Колесо он менял долго, больше таращился по сторонам. Я от скуки смотрел в телефон, у которого вот-вот должен был сесть аккумулятор.
Мы поехали дальше.
Он больше молчал, а я говорил чуть меньше — у меня от болтовни пересохло в горле; прошел еще час или два; слушали радио, пили (я — воду, он — кока-колу из большой пластиковой бутылки).
А когда стало смеркаться, то лопнуло другое колесо. Он так сказал, и мы очутились в лесу.
Было темней и потому, что вечер, и потому, что вокруг — настоящий лес. Он остановился прямо на обочине, возле холма, который, резко вздымаясь, вел в бурелом. Я сел на траву, я устал, шарф мешал, все мешало — пора бы уж ехать, а не видно ведь ни конца ни края, что за коммивояжеры такие, которые за своими колесами не смотрят.

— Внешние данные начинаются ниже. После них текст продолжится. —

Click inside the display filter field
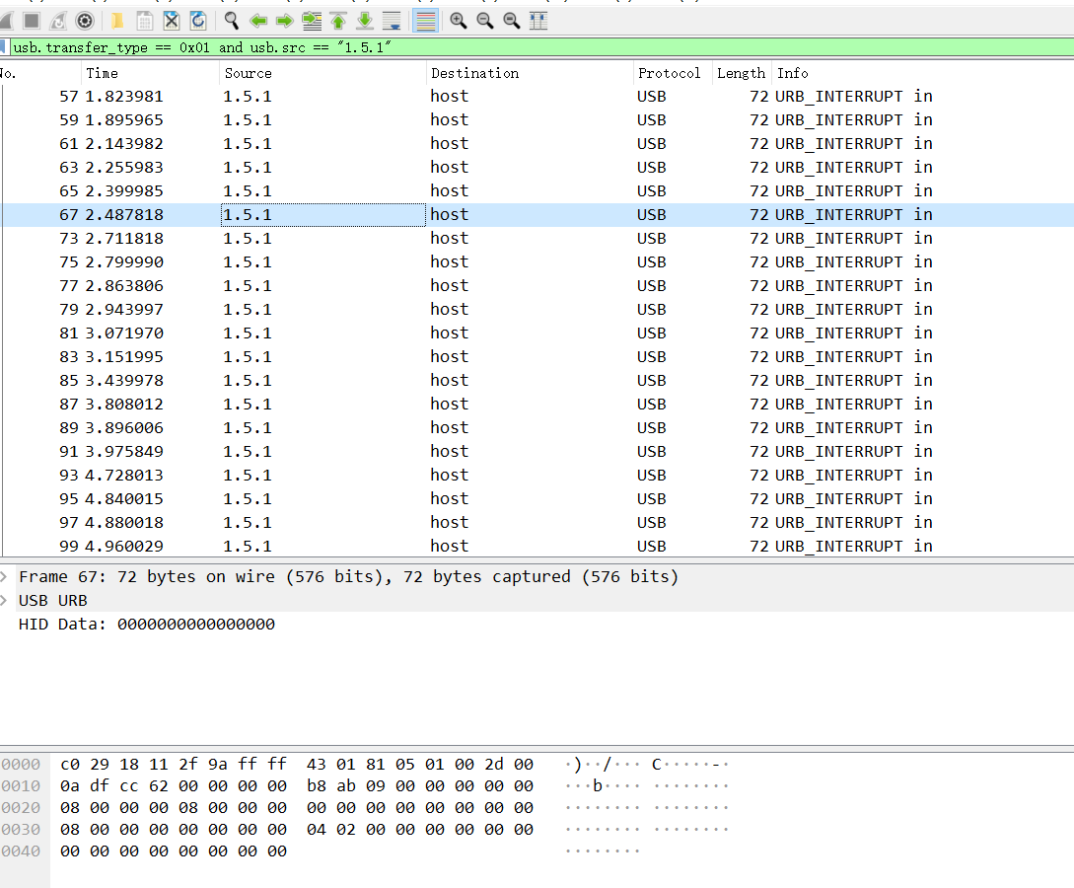The width and height of the screenshot is (1074, 888). 592,47
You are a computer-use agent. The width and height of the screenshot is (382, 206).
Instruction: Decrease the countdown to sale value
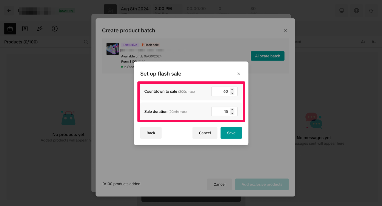pyautogui.click(x=232, y=93)
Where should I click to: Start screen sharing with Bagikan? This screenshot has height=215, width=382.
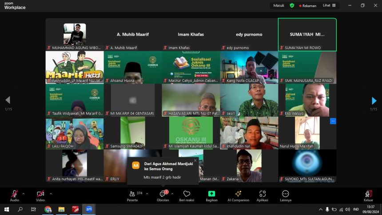pyautogui.click(x=211, y=195)
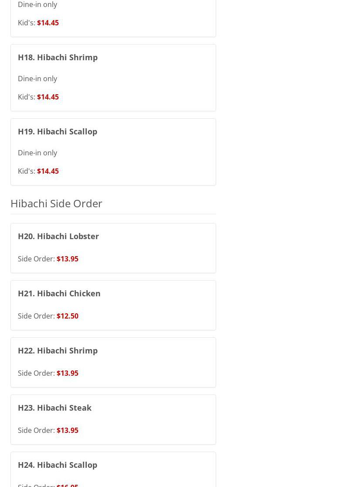Click the $12.50 Hibachi Chicken price
The image size is (342, 487).
68,316
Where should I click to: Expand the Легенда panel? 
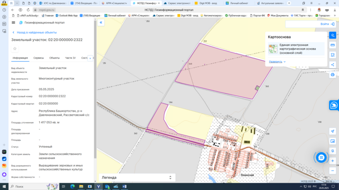(x=137, y=177)
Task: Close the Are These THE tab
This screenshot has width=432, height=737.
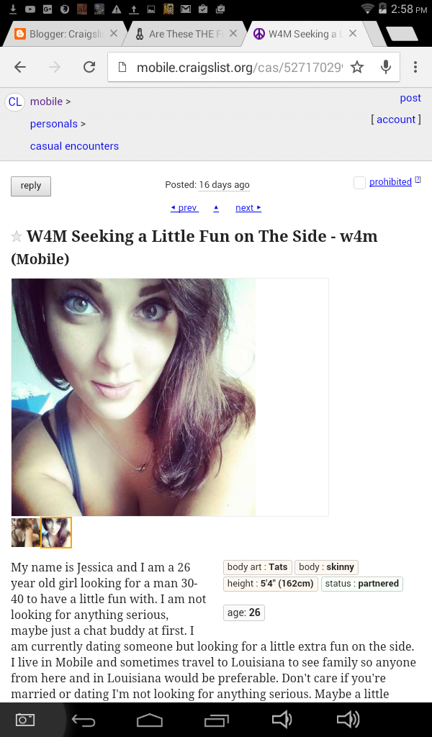Action: point(233,33)
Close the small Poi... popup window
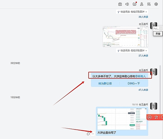163x139 pixels. tap(161, 29)
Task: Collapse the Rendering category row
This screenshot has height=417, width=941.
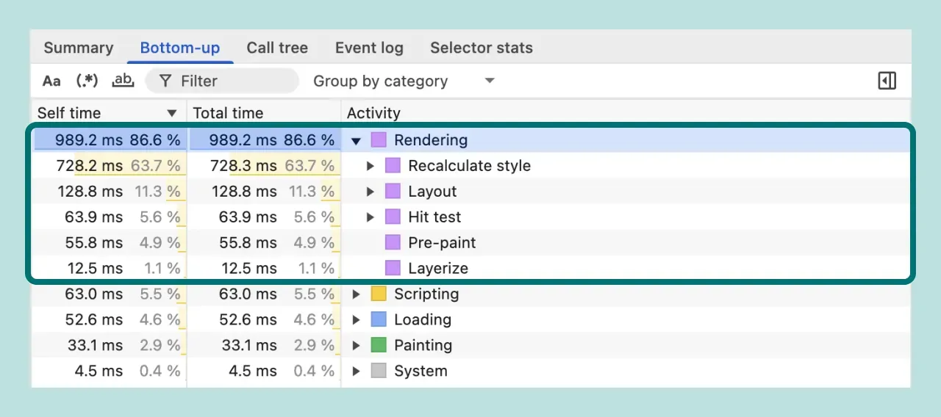Action: [357, 140]
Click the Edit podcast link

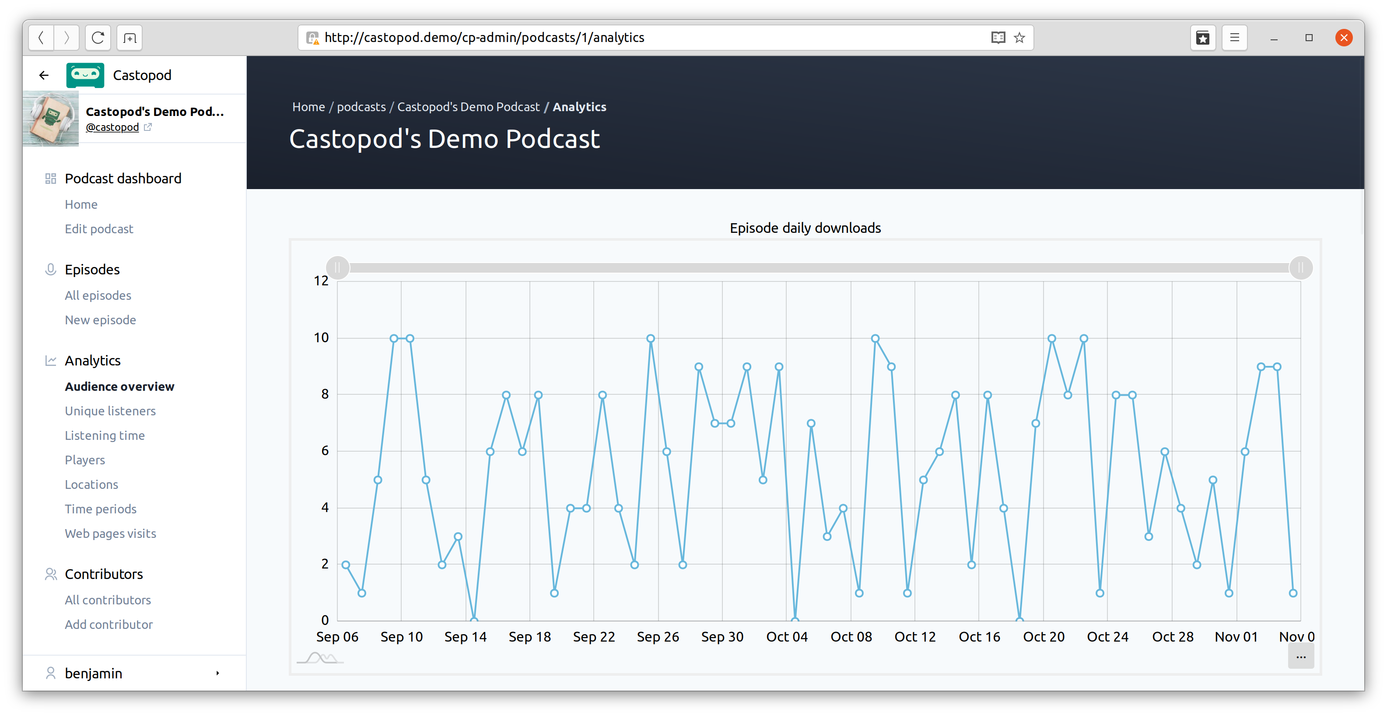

Я не паниковал — тогда я был уверен, что уж в Германии мне точно никто не желает зла. Я впрочем и сейчас лелею эту иллюзию. Я думал, что ничего страшного случиться не может. Вернее, я даже предположить не мог, что может случиться что-то страшное — ну, если что, то приедет какая-нибудь аварийная служба, заберет нас, а там посмотрим.
Он ходил, бренчал, чесал в затылке, потом сел на пригорок рядом со мной, — он смотрел на меня, будто жалуясь. Я помню его взгляд очень хорошо: в нем была неуверенность и досада. Я сказал, что вызвать службу не смогу, потому что телефон мой уже не работает. И опять он ходил и мялся, и бренчал, — и я ведь совершенно не помню, как менял он это чертово колесо.
В город прибыли ночью. Я отдал деньги без слов, он тоже промолчал.
Я испугался потом. Друзья расказали что может случиться, если у машины на автобане вдруг лопается колесо — а тут целых два раза.
Сервисом «Mitfahrzentrale» я пользоваться перестал, — не надо испытывать судьбу, а рыжего коммивояжера в следующий раз увидел года через два. В интернете рассказывали, что он обвиняется в преступлениях на сексуальной почве. Фотография была не очень отчетлива, но я его сразу узнал — волосы, взгляд, шея волной — у меня хорошая память на лица.